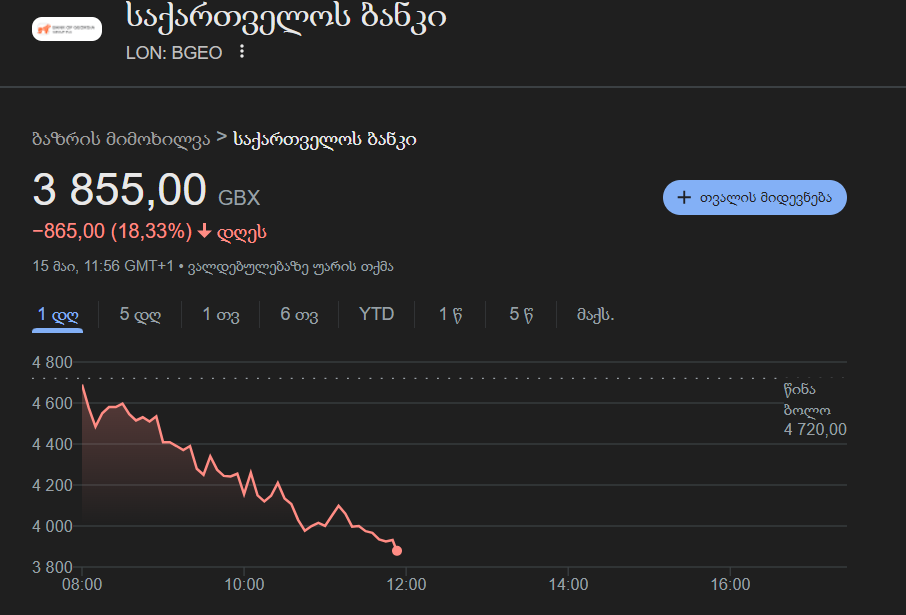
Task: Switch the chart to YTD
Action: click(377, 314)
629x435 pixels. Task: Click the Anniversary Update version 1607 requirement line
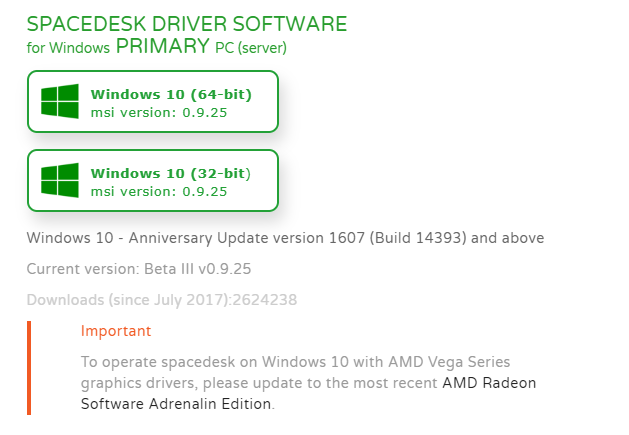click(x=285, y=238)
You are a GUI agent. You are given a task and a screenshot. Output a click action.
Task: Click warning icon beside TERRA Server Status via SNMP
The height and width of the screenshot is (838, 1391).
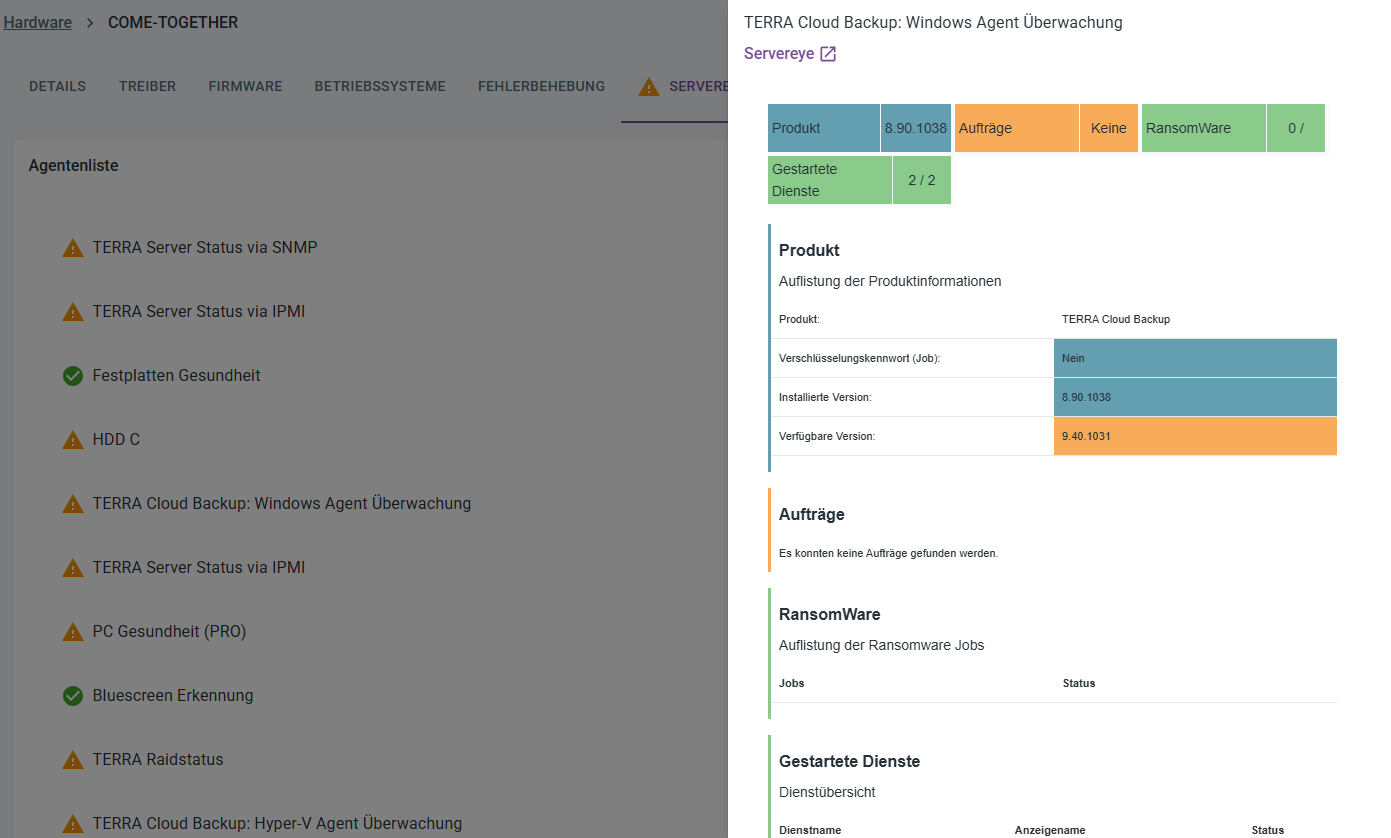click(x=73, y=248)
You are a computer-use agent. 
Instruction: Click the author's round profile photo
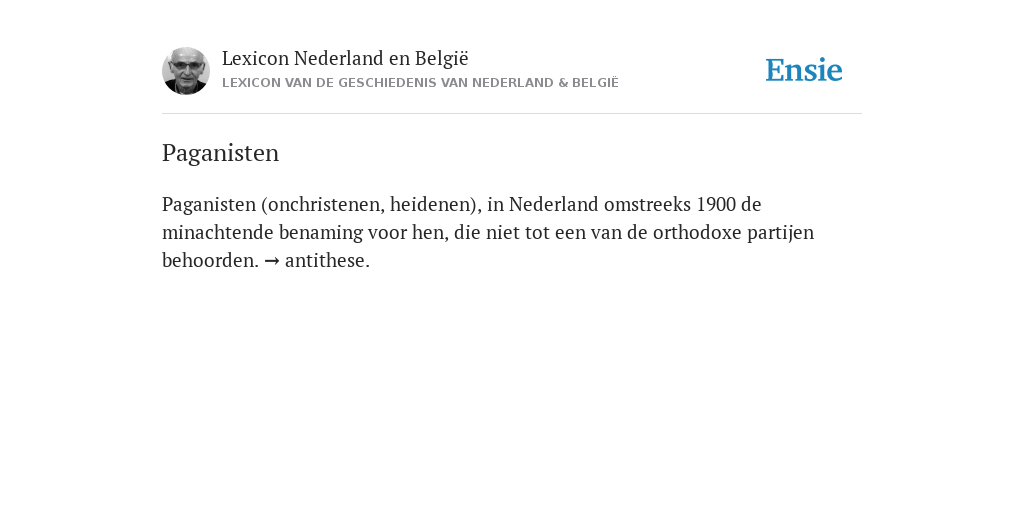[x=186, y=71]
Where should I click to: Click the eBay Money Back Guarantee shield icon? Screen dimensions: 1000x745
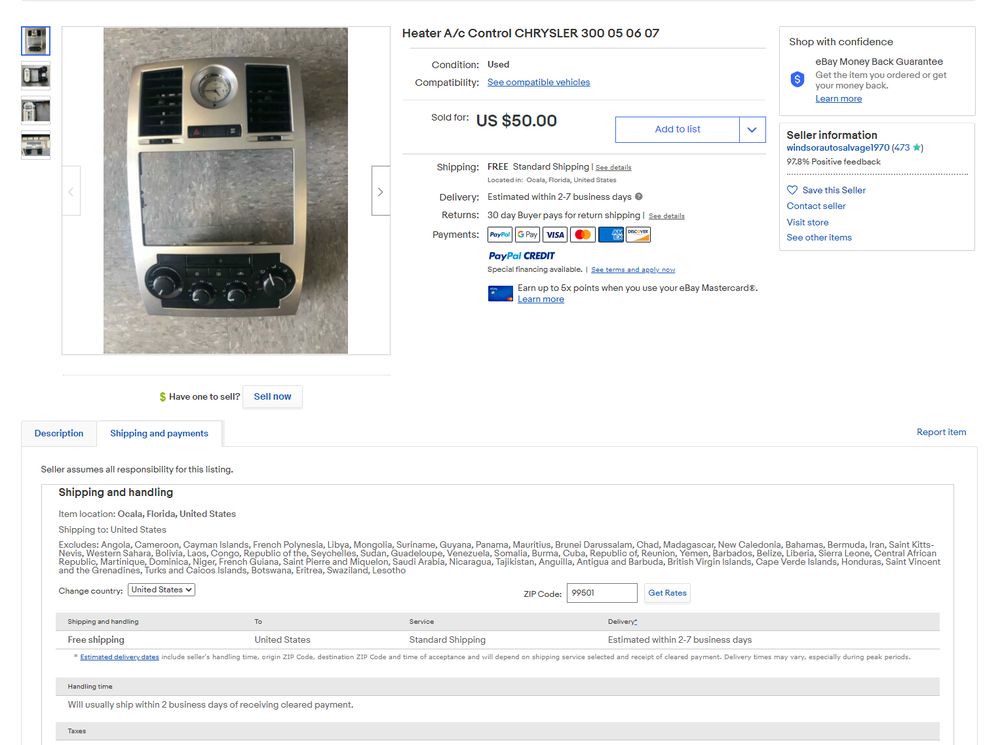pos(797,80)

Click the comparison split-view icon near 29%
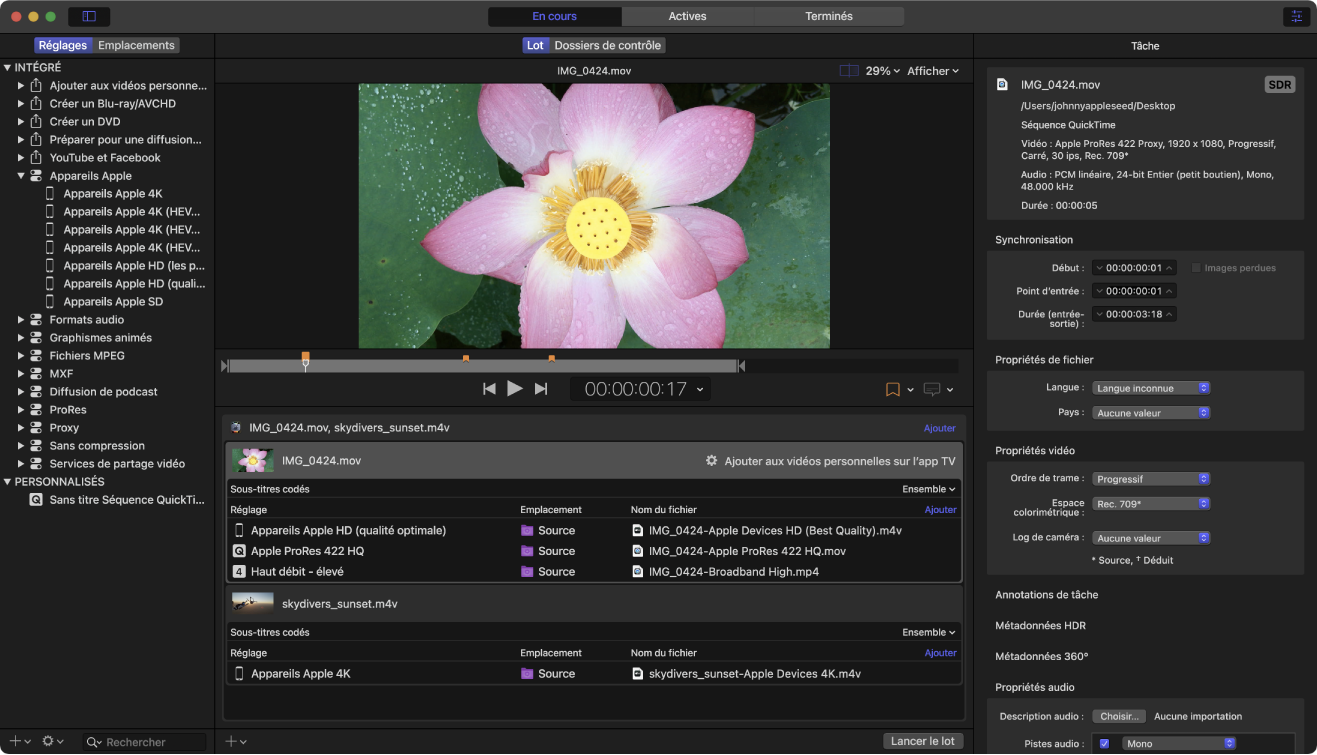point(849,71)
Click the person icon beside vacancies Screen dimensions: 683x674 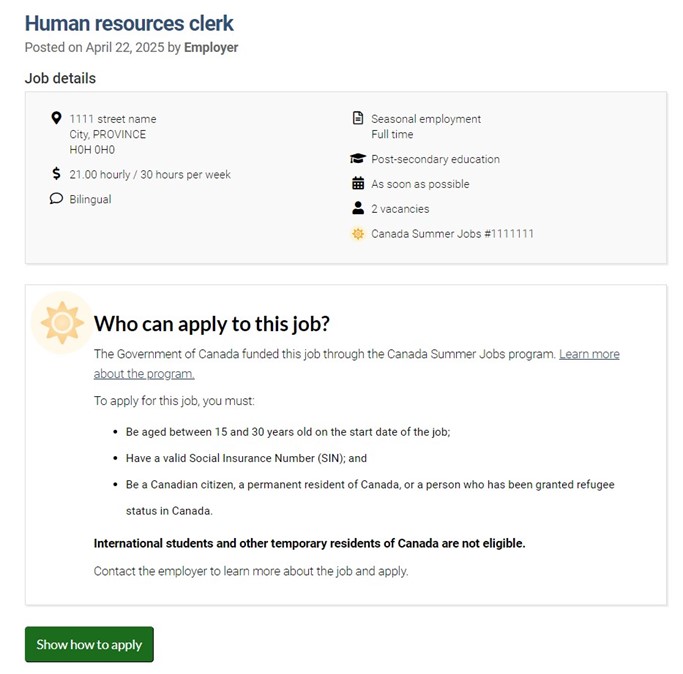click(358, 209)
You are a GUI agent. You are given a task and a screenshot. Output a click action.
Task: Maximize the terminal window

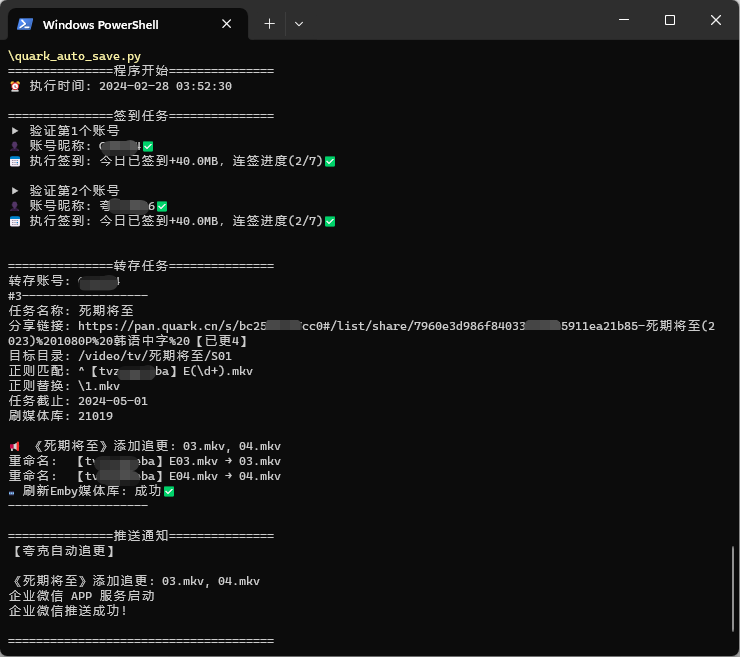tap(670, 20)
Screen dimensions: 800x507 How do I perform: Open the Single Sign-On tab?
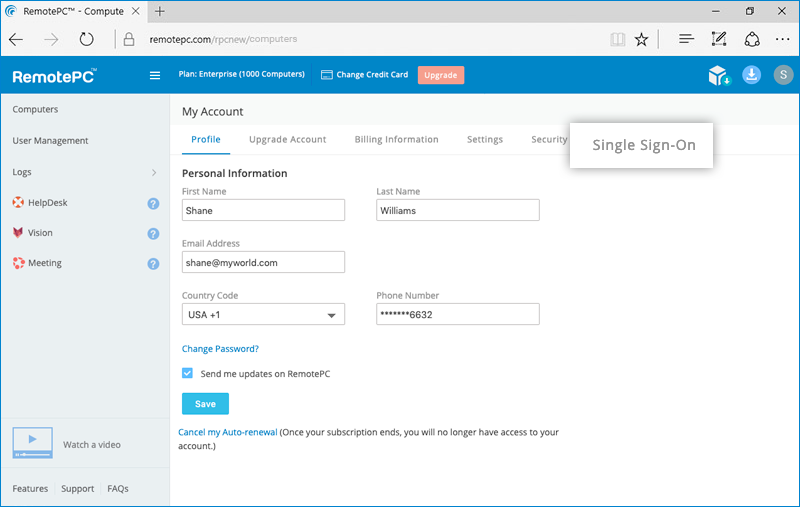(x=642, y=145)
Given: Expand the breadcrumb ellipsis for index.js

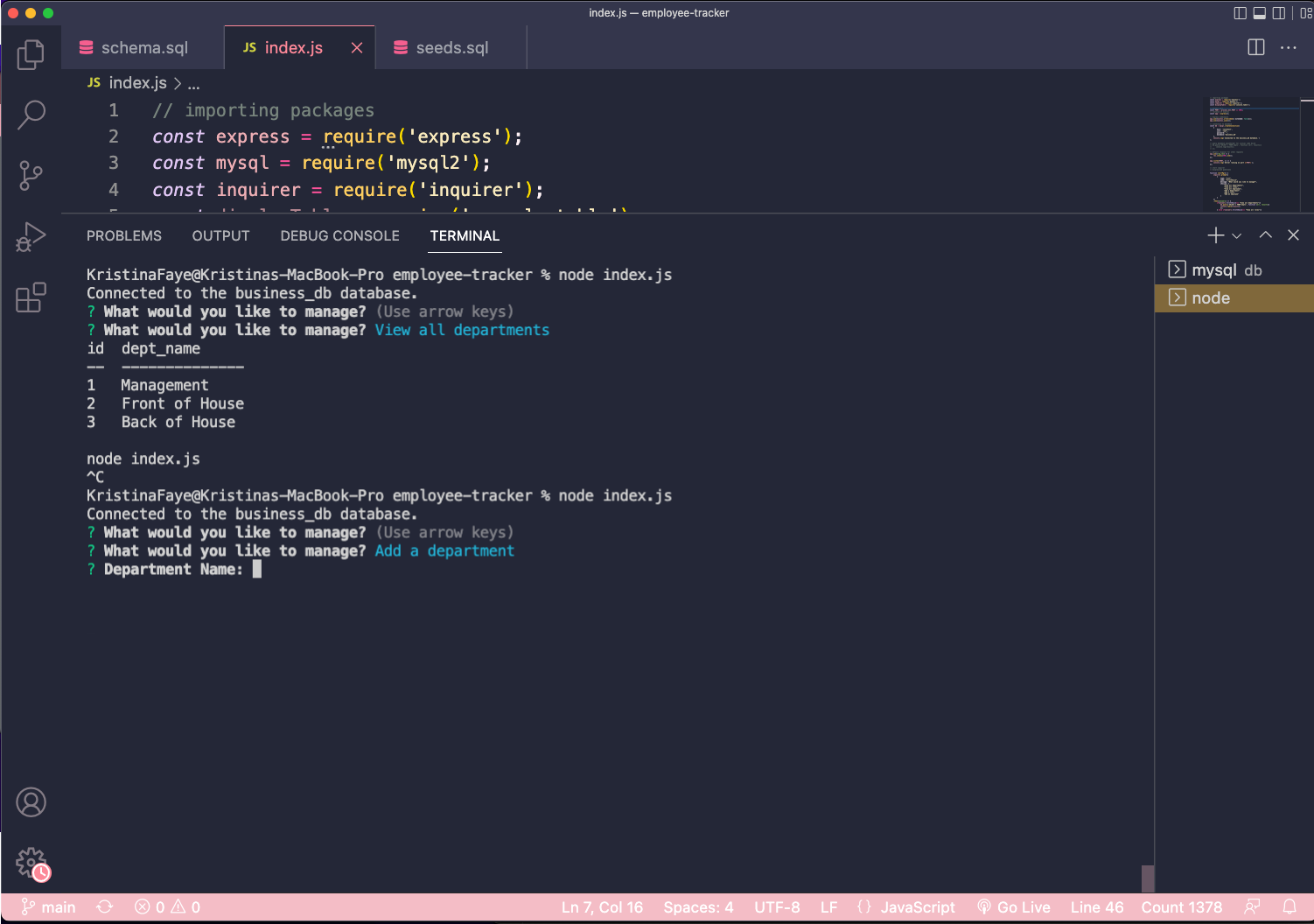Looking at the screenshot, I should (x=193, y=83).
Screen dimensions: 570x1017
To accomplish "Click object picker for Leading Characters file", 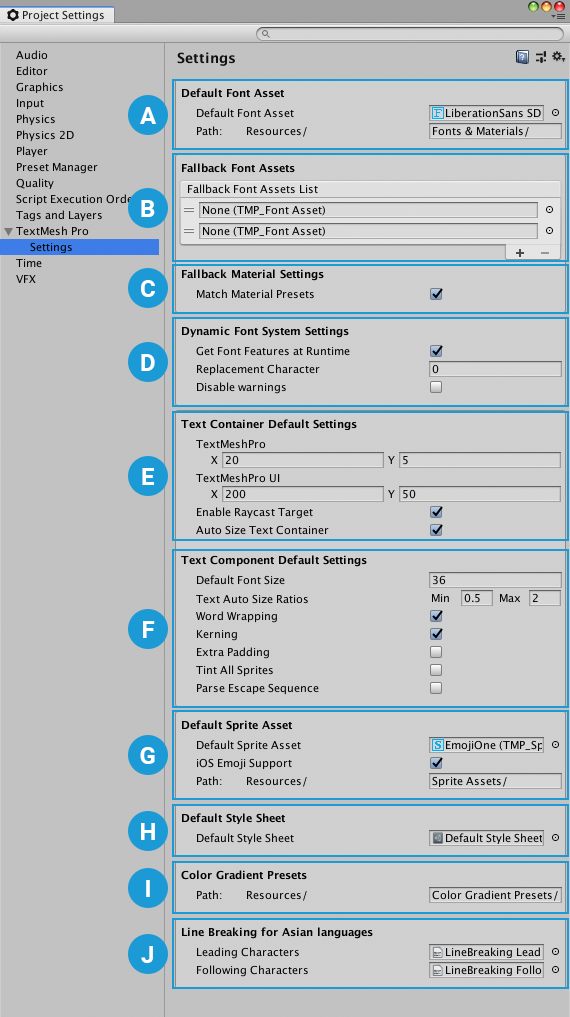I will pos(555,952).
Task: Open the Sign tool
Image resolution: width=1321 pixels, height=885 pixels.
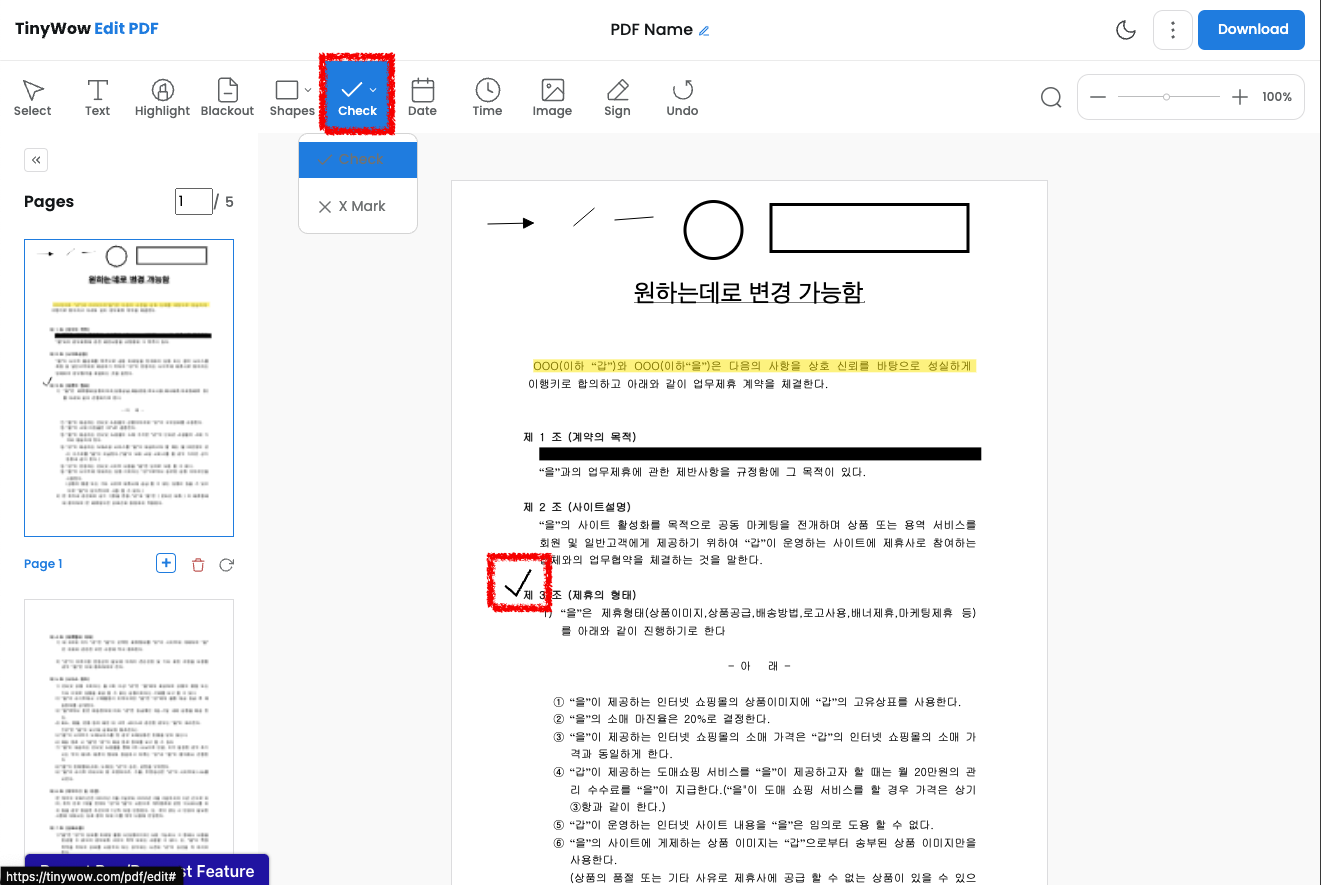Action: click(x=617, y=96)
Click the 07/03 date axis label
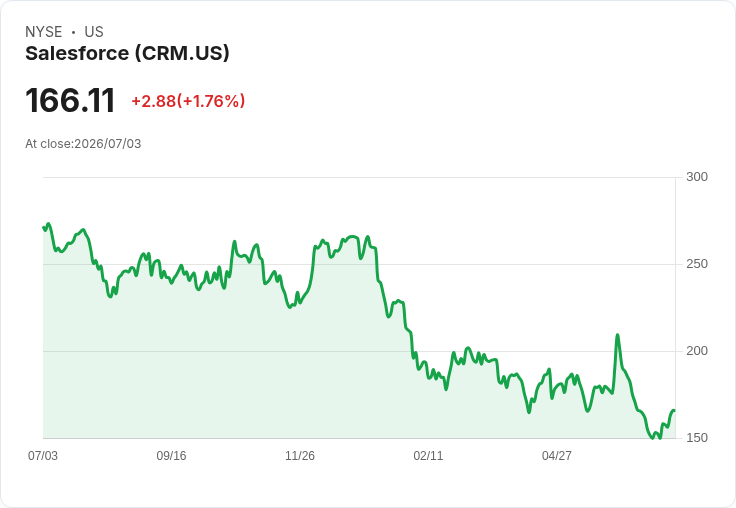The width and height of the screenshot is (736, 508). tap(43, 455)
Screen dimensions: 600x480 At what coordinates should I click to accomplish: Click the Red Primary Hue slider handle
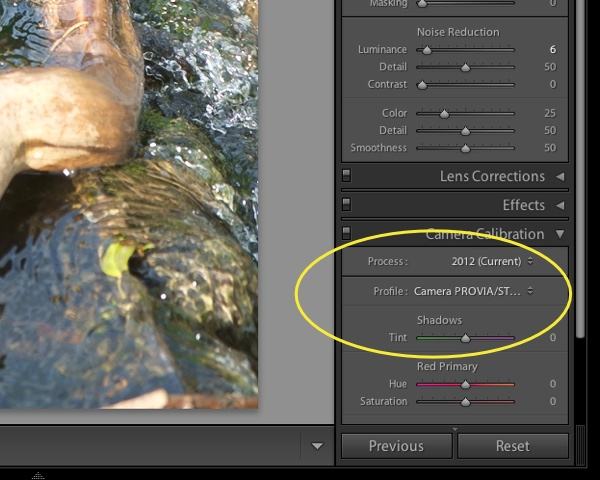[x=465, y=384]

**Aim of the exercise**
What you return from the records above should be exactly everything from the line with "Task: Maximize the terminal window" down to the line with "Screen dimensions: 570x1017", both kept, and no pictures.

**Your response**
Task: Maximize the terminal window

tap(670, 20)
Screen dimensions: 800x507 How do I perform: Open the Single Sign-On tab?
(x=642, y=145)
Given: Expand the breadcrumb ellipsis for index.js

Looking at the screenshot, I should (x=193, y=83).
Screen dimensions: 570x1017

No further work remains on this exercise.